Interestingly, OmpA and related proteins are also members of this family, supporting previous proposals that they exhibit eight transmembrane β strands (44). However, unlike other proteins in this family, they possess an additional domain connected to the C-terminal β strand via a highly variable, Pro-Ala-rich linker region. This domain is located in the periplasmic space (44) and is thought to bind to the peptidoglycan (17). Alternative models suggesting a 16-stranded structure (53), which place eight transmembrane β strands in the putative peptidoglycan-binding domain, are not supported by our analysis of proteins in this family (Fig. 7).

At present, it is not known whether Omp21 forms oligomers in vivo. There are indications from experiments with nondenaturating gel electrophoresis that the protein assembles into complexes, possibly tetramers (3). If so, the association would be much weaker than that between the subunits of trimeric porins.
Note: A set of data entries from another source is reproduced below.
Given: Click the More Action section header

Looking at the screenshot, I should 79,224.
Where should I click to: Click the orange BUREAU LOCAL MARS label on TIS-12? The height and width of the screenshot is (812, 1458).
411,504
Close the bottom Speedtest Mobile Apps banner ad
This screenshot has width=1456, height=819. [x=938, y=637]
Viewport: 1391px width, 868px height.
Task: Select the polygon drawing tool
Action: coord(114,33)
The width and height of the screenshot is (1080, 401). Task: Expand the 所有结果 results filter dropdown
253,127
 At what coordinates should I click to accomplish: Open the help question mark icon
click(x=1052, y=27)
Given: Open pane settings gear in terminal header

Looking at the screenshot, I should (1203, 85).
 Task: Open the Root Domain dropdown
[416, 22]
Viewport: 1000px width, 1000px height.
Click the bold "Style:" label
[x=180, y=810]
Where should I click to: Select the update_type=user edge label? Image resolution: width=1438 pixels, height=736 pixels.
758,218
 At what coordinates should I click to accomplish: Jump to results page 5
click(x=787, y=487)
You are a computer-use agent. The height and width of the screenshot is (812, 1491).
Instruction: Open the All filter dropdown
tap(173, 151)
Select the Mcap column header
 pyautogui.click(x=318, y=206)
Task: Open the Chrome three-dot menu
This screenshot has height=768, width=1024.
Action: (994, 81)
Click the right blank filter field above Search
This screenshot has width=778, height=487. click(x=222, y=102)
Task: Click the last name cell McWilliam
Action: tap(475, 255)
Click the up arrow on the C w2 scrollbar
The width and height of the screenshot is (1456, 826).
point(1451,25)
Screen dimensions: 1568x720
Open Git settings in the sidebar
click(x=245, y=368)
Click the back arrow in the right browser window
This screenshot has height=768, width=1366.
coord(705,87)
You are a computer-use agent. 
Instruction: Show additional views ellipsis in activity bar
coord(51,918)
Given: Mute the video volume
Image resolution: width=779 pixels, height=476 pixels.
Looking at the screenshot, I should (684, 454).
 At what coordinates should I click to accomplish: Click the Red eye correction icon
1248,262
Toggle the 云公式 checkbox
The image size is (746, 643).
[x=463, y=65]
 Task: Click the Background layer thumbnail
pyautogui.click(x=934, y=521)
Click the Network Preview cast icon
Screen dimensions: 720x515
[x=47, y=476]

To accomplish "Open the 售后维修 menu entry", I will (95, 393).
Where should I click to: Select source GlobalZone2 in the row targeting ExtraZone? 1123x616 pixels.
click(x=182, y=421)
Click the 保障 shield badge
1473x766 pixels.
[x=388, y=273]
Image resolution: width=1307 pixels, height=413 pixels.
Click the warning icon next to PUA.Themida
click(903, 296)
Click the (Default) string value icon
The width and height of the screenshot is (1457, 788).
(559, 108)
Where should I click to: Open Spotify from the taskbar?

The function(s) of Omp21 and of its most closely related proteins (group I in Table 1) are still unknown. DoxH (18) and AlkL (62) are encoded in operons involved in naphthalene and alkane catabolic pathways, respectively, but the deletion of AlkL had no detectable phenotype (62). Although omp21 does not appear to be organized in a multicistronic operon like the DoxH and AlkL genes, this does not exclude the possibility that omp21 is regulated together with other genes. The regulatory signal is very likely coupled to oxygen or to the redox state of cells. The nucleotide sequence upstream of omp21 did not reveal any sequence similarities to motifs known to bind the redox-regulated transcription factors Fnr or Arc of E. coli (31, 35), but this is not surprising, as these factors regulate the expression of enzymes of the fermentative metabolism and C. acidovorans is known to be nonfermentative (70). Nevertheless, C. acidovorans can grow in oxygen-depleted environments and was shown to excrete incompletely oxidized metabolites when the oxygen level became extremely low (65). Omp21 may have a functional role under such conditions.

Finally, it is noteworthy that Omp21 is homologous to virulence proteins, among them Ail, Rck, PagC, and Lom. These are involved in adhesion to and invasion of epithelial cells (4, 10, 43, 49). Since C. acidovorans can cause secondary infections (6, 8), Omp21 may also contribute to pathogenicity.